En los tiempos libres que le deja el fútbol, Víctor Figueroa desempolva su guitarra acústica, se sienta en la sala de su casa y entona piezas clásicas del folclore argentino. La música es su segunda pasión y aunque reconoce que no es un buen cantante, hace bailar a su hijo y esposa. El 10 de Papá Aucas encontró en la música una válvula de escape a su estrés. Se divierte con las canciones que le enseñaron de niño y que ahora quiere transmitirla a los suyos.

Con cierta vergüenza se reconoce como un músico apasionado. Era su secreto mejor guardado hasta que ÁREA CHICA pudo conversar con él.

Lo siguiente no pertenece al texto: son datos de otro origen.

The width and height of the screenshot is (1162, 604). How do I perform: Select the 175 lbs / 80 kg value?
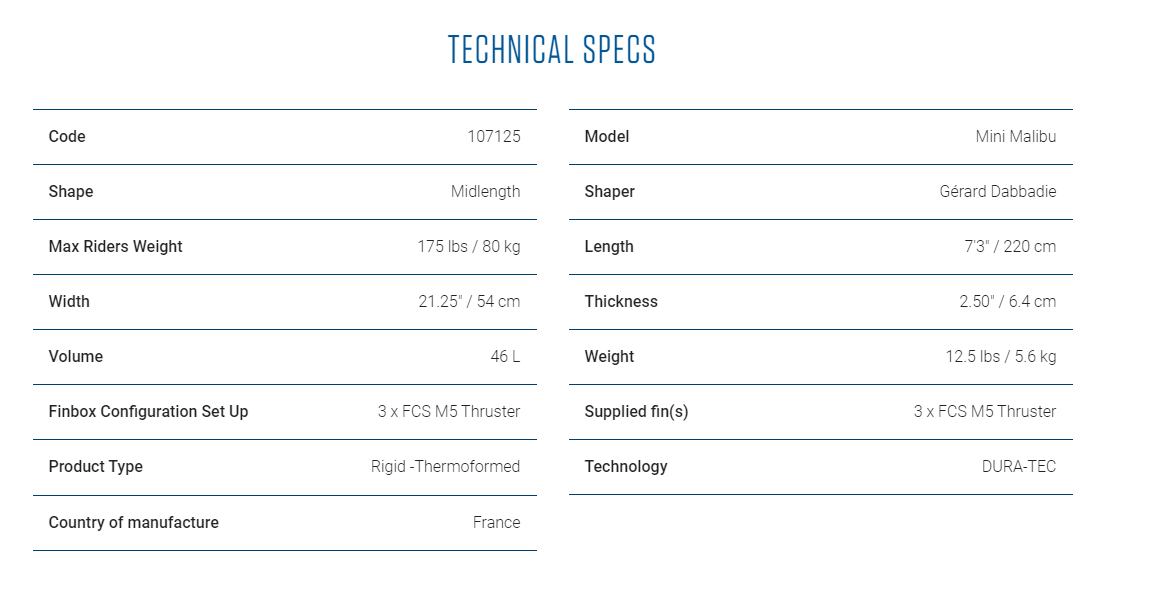point(468,246)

“Después del fútbol, lo que más me gusta es cantar y tocar la guitarra. Vengo de una familia en la que todos son músicos. Gracias a Dios uno también tuvo ese don y en los restos libres trató de agarrar la guitarra y cantar acá con la familia”, dice algo sonrojado el cerebro de Aucas.

En el club saben de sus dotes artísticos, pero evitan molestarlo. Reconocen a Figueroa como uno de sus líderes y por eso se ha ganado el respeto de sus compañeros. Con 38 años, en sus planes no está dedicarse a la música y mucho menos armar una banda de música folclórica. De hecho, retirarse no está en sus objetivos cercanos, porque se siente en forma. El entrenamiento y la dieta que ha llevado en toda su carrera han tenido un efecto positivo. En el club aseguran que él, siendo el más experimentado, es de los que más corre y pelea por el balón.

En una de las habitaciones de su casa montó un gimnasio improvisado. Le gusta mantenerse y cuidarse en todo lo que esté en sus manos. Alargar su carrera deportiva se volvió una obsesión y aunque pareciera que el inclemente tiempo avanza, Figueroa aún se siente como un joven. No con el mismo físico, pero sí con las mismas o más ganas que los que están empezando. “Desde que era niño mi padre siempre me dijo que si quería algo más en el fútbol debía concentrarme en trabajar por mi cuenta, a parte de lo que se hace en el club”, dijo Figueroa.

Hasta su dieta cambió. Desde hace cuatro años dejó de comer asados, aunque a veces peca en ese aspecto. Ahora se concentra por mantenerse vigente y logra que el equipo se mueva a su tonada, a su ritmo.